Soon she had realized that it didn't really matter that she could no longer speak, for there was no one to speak to anyway. Most of the time she stayed in the house, looking after the babies, and the Dark Man, too.

And the house was wonderful.

In all her life she'd never seen anything like it.

Upstairs, there were six rooms on the main floor-beautiful rooms, with walls covered with polished wood and fuzzy paper. One of the rooms was lined with shelf after shelf of books, and though Lavinia couldn't read, she still loved to go into that room and touch the books, smell the aroma of their leather bindings and wonder what the words on the pages might say.



But most of her time was spent in the rooms under the house, taking care of the babies.

As the water came to the right temperature, Lavinia put a bottle filled with formula into the pan, then went into the nursery. It was a windowless room, painted white, containing a dozen cribs.

Four of them were occupied; the rest were empty.

She leaned over Tammy-Jo and Quint Millard's little son, and tickled him under the chin. His eyes opened sleepily and his arms began to wave around, his fingers finally grasping the tube that led from the needle in his chest to the bottle hanging from an IV rack next to the crib. Gently, Lavinia pried his fingers loose from the tube, slipping a rattle into his hands instead. Distracted, he fingered the rattle clumsily, finally inserting its handle into his mouth. Lavinia smiled-as long as he wasn't playing with the tube, trying to pull it loose, she wouldn't have to strap him down.

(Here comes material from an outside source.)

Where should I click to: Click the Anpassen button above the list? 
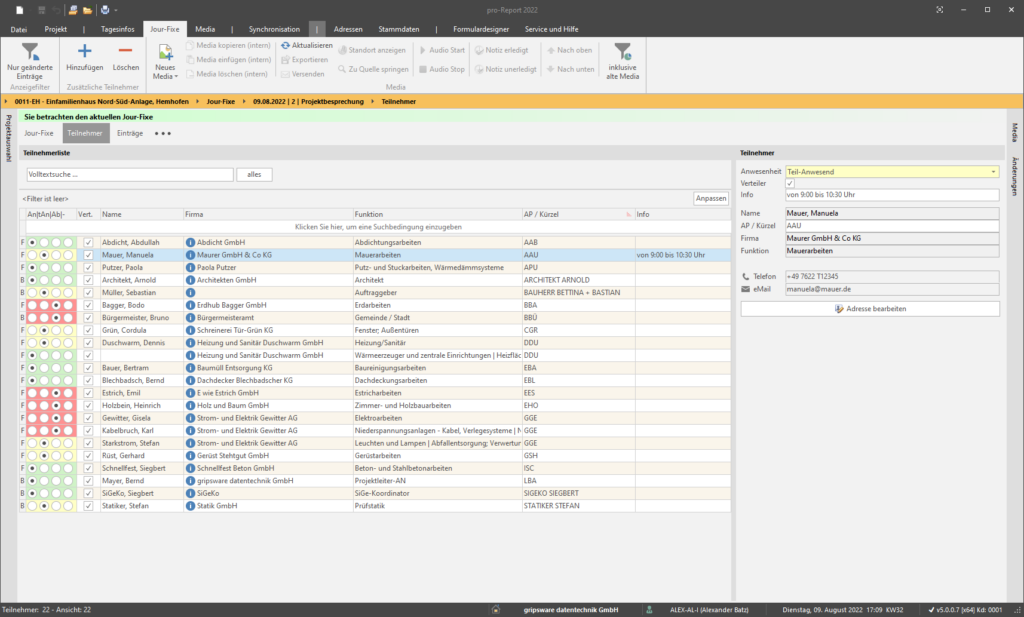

Two of the other babies-children who had been here almost a year now, and who would soon be going back to the swamp-were sound asleep, and as Lavinia hovered over them, she wished she could still speak, for she would have liked to be able to sing one of the lullabies she knew to them. Instead, she contented herself with tucking a blanket gently around one of them, and replacing the teddy bear that had slipped from the arms of the other. The sleeping baby stirred only slightly, then wrapped its arms around the stuffed animal before dropping back into a deep sleep.

Finally Lavinia went to the crib containing the newest baby, the one the Dark Man had brought to her only last night. She carefully detached the tube from the needle in its chest, then picked the baby up, carrying him with her back to the kitchen.

Testing the bottle against the skin of her wrist, she sat at the kitchen table, the baby in her lap, and held the nipple to its mouth. The baby tried to push the nipple away at first, but Lavinia gently insisted, and finally the child accepted it. As the infant began sucking the formula from the bottle, Lavinia cradled him against her breast, wondering if the time would ever come when she would have a baby of her own.

She suspected not.

Though there was no one to talk to about it, she was almost certain that she would spend the rest of her life here, tending to other people's babies, while having none of her own. But if that was the Dark Man's will, she had no choice but to obey.

Indeed, it had never really occurred to Lavinia even to think about disobeying him.

Suddenly, as she heard footsteps on the stairs, she stiffened, and her eyes automatically went to the clock on the wall.

Early.

It wasn't nearly time for him to come.

Yet she knew whose footsteps she heard, for not only did no one but she and the Dark Man ever come down here, but his tread was so familiar she would have recognized it even in her sleep.

A moment later the door opened and the Dark Man stepped inside. He stopped short, his eyes boring into her. In the bright light of the kitchen, they gleamed like polished stones.

"Put the baby back in the nursery," Dr. Warren Phillips ordered.

Lavinia, her face ashen, hurried to obey her master, and Phillips smiled as he left, pleased-as always-at her instant compliance with his wishes. Of all his children, only Lavinia had ever seen his face, had ever seen the man who lived behind the Dark Man's black mask. And she would never tell what she had seen, for he had removed her vocal cords during the ceremony in which he had called her to care for the babies in the nursery.

Except that there weren't enough babies.

As he started toward the nursery, the Dark Man's eyes automatically scanned the floor for leaks. The rooms beneath his house were carved out of the limestone bedrock itself, and though they had been sealed years earlier against the constant seepage from the nearby swamp, the pumps still seemed always to be running. Nevertheless, the chambers beneath his house served their purpose.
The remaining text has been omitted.